For that potential readership, they should know A Feast Unknown centered on the "real" Tarzan battling the "real" model for pulp fiction's Doc Savage. At the end of the novel, the two join forces to square off against the hidden and secretive "nine" immortals who had shaped their destinies. Controversial in its day for its graphic sex and violence, A Feast Unknown remains a book that isn't for the squeamish.
Lord of the Trees picks up the story with Lord Grandirth—alias Lord Greystoke alias Tarzan—falling into the sea from an exploding helicopter. He survives a shark attack, goes to his birth place, and, until the climactic battle at Stonehenge, is both hunter and hunted as small armies chase him with deadly intent.
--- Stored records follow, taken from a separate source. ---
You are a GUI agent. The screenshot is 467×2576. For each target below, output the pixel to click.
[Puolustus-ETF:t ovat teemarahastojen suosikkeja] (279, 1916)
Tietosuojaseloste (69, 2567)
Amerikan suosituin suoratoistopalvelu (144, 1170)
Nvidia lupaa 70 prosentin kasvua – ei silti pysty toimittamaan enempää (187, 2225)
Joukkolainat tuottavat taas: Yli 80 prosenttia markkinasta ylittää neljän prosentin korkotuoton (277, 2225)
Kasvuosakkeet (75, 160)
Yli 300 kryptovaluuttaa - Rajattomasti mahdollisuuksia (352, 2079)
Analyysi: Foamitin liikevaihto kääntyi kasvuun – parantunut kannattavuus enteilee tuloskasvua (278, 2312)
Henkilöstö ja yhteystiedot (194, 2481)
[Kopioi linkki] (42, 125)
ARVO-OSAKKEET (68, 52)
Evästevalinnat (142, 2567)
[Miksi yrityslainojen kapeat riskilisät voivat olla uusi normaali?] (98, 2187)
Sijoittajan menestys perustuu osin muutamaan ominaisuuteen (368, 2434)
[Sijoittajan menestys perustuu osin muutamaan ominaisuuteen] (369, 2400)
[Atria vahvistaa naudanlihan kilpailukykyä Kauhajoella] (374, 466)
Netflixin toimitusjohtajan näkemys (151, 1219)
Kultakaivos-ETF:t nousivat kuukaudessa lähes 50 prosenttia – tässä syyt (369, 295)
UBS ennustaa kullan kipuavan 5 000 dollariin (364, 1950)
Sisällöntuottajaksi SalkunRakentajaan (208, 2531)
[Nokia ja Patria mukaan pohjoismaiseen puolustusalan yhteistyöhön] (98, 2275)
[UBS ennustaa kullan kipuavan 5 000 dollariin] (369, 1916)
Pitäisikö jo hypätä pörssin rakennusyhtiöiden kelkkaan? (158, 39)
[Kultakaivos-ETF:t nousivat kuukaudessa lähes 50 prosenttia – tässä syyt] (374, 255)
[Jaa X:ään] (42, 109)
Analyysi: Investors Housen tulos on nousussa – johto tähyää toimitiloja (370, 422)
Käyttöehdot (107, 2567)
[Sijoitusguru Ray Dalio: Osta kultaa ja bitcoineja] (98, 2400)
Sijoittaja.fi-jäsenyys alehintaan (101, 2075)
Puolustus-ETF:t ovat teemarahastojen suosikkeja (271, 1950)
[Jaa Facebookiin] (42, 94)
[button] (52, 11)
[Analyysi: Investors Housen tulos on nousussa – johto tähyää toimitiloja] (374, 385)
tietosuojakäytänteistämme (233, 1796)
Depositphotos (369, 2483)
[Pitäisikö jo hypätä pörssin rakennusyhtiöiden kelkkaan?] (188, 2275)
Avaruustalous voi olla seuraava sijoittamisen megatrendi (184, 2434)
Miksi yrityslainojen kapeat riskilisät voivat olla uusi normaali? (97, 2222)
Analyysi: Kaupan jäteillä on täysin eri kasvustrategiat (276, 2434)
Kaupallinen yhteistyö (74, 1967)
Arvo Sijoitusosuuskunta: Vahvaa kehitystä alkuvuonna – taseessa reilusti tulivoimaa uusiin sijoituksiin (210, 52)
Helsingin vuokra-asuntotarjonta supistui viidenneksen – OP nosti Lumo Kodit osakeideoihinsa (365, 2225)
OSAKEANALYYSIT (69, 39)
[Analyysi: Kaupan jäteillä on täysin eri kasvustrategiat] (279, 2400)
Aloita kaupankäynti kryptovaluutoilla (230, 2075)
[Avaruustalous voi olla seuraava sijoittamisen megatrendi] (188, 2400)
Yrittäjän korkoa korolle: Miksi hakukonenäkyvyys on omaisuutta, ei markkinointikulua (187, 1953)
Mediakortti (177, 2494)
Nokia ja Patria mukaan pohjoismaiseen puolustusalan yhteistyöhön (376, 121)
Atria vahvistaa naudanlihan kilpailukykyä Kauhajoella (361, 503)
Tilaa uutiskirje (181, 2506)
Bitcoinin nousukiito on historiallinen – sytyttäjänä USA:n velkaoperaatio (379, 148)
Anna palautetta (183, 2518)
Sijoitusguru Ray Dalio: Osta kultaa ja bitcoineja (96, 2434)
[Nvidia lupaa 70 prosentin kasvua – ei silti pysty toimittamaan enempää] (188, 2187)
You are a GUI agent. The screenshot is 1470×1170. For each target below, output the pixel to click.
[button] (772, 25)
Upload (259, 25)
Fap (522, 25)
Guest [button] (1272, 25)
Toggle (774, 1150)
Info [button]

The plot is very simple—Grandirth outmatches his pursuers time and time again and, with cartoonish violence, shoots them down, blows them up, breaks their necks, or slits their throats. Unlike A Feast Unknown, Ganddrith is no longer afflicted with the side–effects of the immortality elixir and his penis isn't protruding every time he knocks off an opponent. Considering all the time he spends trying to hide in the bush, that's a good thing.
For Titan's reissue of A Feast Unknown, a new introduction and coda from Arthur C. Sippo joined science fiction author Theodore Sturgeon's classic analysis of the book seeking out possible literary themes in the book. For Lord, Win Scott Eckert contributed a new introduction, "A Tale of Two Universes," in which the Farmer expert tries to show how the divergent and contradictory Wold Newton books can be understood as one canon. That's a wise approach because if you seek serious messages in Lord of the Trees, your intellectual divining rod isn't going to find a target to point at.
The forthcoming The Mad Goblin (which had been published in one volume with Lord of the Trees in 1970) concludes this particular trilogy with presumably further new essays developing the meaning of it all. Considering the very two-dimensional nature of Lord, it's almost more interesting to see all the in-depth scholarly interest in books that were, after all, essentially pastiches of hard-boiled pulp fiction. Entertaining they are; I still need to be convinced they're worthy of all the debate.